Gold (XAU/USD) consolidates modest losses on Thursday as traders reduce exposure ahead of the US Personal Consumption Expenditures (PCE) Price Index report, due at 12:30 GMT. At the time of writing, XAU/USD trades around $3,983, hovering near the more than seven-month low touched on Wednesday.
Economists expect the headline PCE to accelerate to 4.1% YoY in May from 3.8% in April. Core PCE is forecast to edge up to 3.4% YoY from 3.3%.
The move below the $4,000 psychological level leaves XAU/USD nearly 28% below its all-time high near $5,600 reached in January.
The decline was largely driven by the fallout from the US-Iran war, which boosted the US Dollar (USD), triggered liquidity-driven selling and fueled expectations that the Federal Reserve (Fed) could raise interest rates later this year as elevated Oil prices pushed inflation higher.
However, traders appear hesitant to push Gold decisively below the $4,000 psychological level ahead of the US inflation data, which could determine whether the precious metal extends its sell-off or rebounds above $4,000.
Traders are currently pricing in a 67% chance of a Fed rate hike in September, according to the CME FedWatch Tool.
If inflation comes in above expectations, markets are likely to increase bets on a Fed rate hike later this year, boosting the US Dollar further and weighing on Gold. By contrast, weaker inflation figures could prompt traders to scale back those expectations, offering some relief to the precious metal.
However, with Oil prices back to pre-war levels, fears of a sustained war-driven inflation shock have eased. Even so, inflation remains well above the Fed's 2% target, suggesting monetary policy is likely to stay restrictive for longer. As a result, any meaningful recovery in Gold could remain limited.

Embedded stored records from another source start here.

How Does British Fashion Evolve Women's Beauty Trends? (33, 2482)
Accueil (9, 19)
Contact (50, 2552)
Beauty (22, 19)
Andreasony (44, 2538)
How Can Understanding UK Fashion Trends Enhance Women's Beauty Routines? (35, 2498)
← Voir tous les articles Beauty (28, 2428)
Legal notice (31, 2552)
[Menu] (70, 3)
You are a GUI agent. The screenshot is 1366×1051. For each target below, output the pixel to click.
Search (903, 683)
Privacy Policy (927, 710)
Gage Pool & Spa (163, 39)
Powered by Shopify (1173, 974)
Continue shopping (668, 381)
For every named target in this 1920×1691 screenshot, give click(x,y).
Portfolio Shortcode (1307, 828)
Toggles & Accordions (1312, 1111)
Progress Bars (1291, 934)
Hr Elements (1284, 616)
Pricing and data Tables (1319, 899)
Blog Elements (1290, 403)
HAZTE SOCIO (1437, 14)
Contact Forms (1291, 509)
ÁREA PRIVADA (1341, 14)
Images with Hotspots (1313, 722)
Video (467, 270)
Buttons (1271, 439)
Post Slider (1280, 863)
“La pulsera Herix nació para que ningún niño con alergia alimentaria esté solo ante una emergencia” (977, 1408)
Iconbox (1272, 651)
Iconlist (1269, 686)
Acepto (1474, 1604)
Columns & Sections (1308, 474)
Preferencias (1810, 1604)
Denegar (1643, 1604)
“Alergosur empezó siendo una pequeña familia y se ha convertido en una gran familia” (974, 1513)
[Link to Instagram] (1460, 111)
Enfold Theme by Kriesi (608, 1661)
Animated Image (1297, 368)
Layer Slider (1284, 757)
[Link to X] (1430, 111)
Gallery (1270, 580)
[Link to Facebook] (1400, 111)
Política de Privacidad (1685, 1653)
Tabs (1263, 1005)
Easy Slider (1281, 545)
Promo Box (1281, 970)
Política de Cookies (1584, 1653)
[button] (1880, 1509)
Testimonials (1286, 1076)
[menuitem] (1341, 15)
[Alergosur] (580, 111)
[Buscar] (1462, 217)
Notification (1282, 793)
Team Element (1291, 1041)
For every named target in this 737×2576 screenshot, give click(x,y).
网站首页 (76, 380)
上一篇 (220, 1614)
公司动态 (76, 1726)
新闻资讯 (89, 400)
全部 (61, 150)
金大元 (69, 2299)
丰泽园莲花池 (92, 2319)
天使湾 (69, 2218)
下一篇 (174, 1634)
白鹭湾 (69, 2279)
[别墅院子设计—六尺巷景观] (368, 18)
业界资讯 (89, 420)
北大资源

On the geopolitical front, shipping through the Strait of Hormuz continues to improve following the interim peace agreement between the United States and Iran. The latest round of talks revealed that differences remain over inspections of Iran's nuclear program and the future management of the Strait.

On the daily chart, XAU/USD remains bearish as price holds well below the 200-day Simple Moving Average (SMA) at $4,474 and the 100-day SMA at $4,690.
The metal also remains under a downward sloping resistance trend line, whose break level comes in near $4,350, while the Relative Strength Index (RSI) at 29.87 slips into oversold territory, hinting that while selling pressure dominates, the downside could become vulnerable to short-covering bounces.
On the upside, initial resistance is seen at the horizontal barrier around $4,200, with the descending trend-line break level near $4,350 reinforcing this supply zone. Above that, the 200-day SMA at $4,474 and the 100-day SMA at $4,690 form a broader medium-term resistance band that would need to be reclaimed to ease the prevailing bearish structure.
On the downside, the next notable cushion is the horizontal support at $3,900.00, and a clear break beneath this floor would expose the metal to a deeper corrective phase despite the emerging oversold signals on momentum.
(The technical analysis of this story was written with the help of an AI tool.)
Inflation measures the rise in the price of a representative basket of goods and services. Headline inflation is usually expressed as a percentage change on a month-on-month (MoM) and year-on-year (YoY) basis. Core inflation excludes more volatile elements such as food and fuel which can fluctuate because of geopolitical and seasonal factors. Core inflation is the figure economists focus on and is the level targeted by central banks, which are mandated to keep inflation at a manageable level, usually around 2%.
The Consumer Price Index (CPI) measures the change in prices of a basket of goods and services over a period of time. It is usually expressed as a percentage change on a month-on-month (MoM) and year-on-year (YoY) basis. Core CPI is the figure targeted by central banks as it excludes volatile food and fuel inputs. When Core CPI rises above 2% it usually results in higher interest rates and vice versa when it falls below 2%. Since higher interest rates are positive for a currency, higher inflation usually results in a stronger currency. The opposite is true when inflation falls.
Although it may seem counter-intuitive, high inflation in a country pushes up the value of its currency and vice versa for lower inflation. This is because the central bank will normally raise interest rates to combat the higher inflation, which attract more global capital inflows from investors looking for a lucrative place to park their money.
Formerly, Gold was the asset investors turned to in times of high inflation because it preserved its value, and whilst investors will often still buy Gold for its safe-haven properties in times of extreme market turmoil, this is not the case most of the time. This is because when inflation is high, central banks will put up interest rates to combat it. Higher interest rates are negative for Gold because they increase the opportunity-cost of holding Gold vis-a-vis an interest-bearing asset or placing the money in a cash deposit account. On the flipside, lower inflation tends to be positive for Gold as it brings interest rates down, making the bright metal a more viable investment alternative.